OBD-II trouble code
P0112: Intake Air Temperature Sensor Circuit Low Input
The IAT sensor signal voltage has dropped below the PCM's minimum threshold — which the computer reads as impossibly hot intake air. It's the mirror image of P0113: where that code means the circuit looks open, P0112 almost always means the signal is shorted to ground.
Quick facts
- System
- Powertrain
- Category
- Sensors / Air Intake
- Severity
- Low severity
- Drivable
- Usually safe to drive short-term
- Repair cost range
- $80 – $400
- DIY difficulty
- Beginner DIY
What does P0112 mean?
P0112 sets when the voltage on the intake air temperature signal wire falls below the lowest value the PCM expects to see. To understand what that means, it helps to remember how the sensor works: the IAT is a thermistor whose resistance falls as air gets hotter. Low resistance pulls the signal voltage down, so when the PCM sees a very low voltage, it interprets that as extremely hot intake air — often a reading pinned near the top of the scale, something like 250-300°F that the engine couldn't actually be drawing in. That pinned-hot value is the diagnostic fingerprint of P0112.

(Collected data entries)
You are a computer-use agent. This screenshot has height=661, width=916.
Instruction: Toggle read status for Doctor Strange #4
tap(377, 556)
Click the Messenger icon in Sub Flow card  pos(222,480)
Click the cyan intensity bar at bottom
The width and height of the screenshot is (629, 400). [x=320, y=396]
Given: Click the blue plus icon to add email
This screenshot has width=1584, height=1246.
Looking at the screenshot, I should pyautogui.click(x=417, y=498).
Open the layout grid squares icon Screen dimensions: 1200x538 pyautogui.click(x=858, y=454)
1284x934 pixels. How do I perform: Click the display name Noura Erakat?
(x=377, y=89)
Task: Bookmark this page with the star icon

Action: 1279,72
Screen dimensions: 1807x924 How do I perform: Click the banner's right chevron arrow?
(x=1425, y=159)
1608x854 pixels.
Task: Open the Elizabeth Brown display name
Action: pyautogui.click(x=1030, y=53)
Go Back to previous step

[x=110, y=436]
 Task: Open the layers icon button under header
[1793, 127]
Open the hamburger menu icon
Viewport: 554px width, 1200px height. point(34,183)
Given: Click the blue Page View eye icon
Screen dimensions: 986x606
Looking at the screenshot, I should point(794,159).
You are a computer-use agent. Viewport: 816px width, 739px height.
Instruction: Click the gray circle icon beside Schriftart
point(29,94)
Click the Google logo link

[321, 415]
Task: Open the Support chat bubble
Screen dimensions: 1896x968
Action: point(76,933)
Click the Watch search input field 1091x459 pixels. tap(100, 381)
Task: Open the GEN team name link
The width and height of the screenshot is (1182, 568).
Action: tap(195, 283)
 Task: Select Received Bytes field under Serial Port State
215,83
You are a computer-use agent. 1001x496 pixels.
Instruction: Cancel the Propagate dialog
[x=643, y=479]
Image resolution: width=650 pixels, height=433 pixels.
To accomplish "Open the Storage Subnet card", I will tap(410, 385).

=== PROBLEM DETAILS ===
Put this sentence from the P0112 trouble code page into Spanish: "P0112 sets when the voltage on the intake air temperature signal wire falls below the lowest value the PCM expects to see."

=== OUTPUT FOR THIS TASK ===
P0112 se activa cuando el voltaje en el cable de señal de temperatura del aire de admisión cae por debajo del valor más bajo que el PCM espera ver.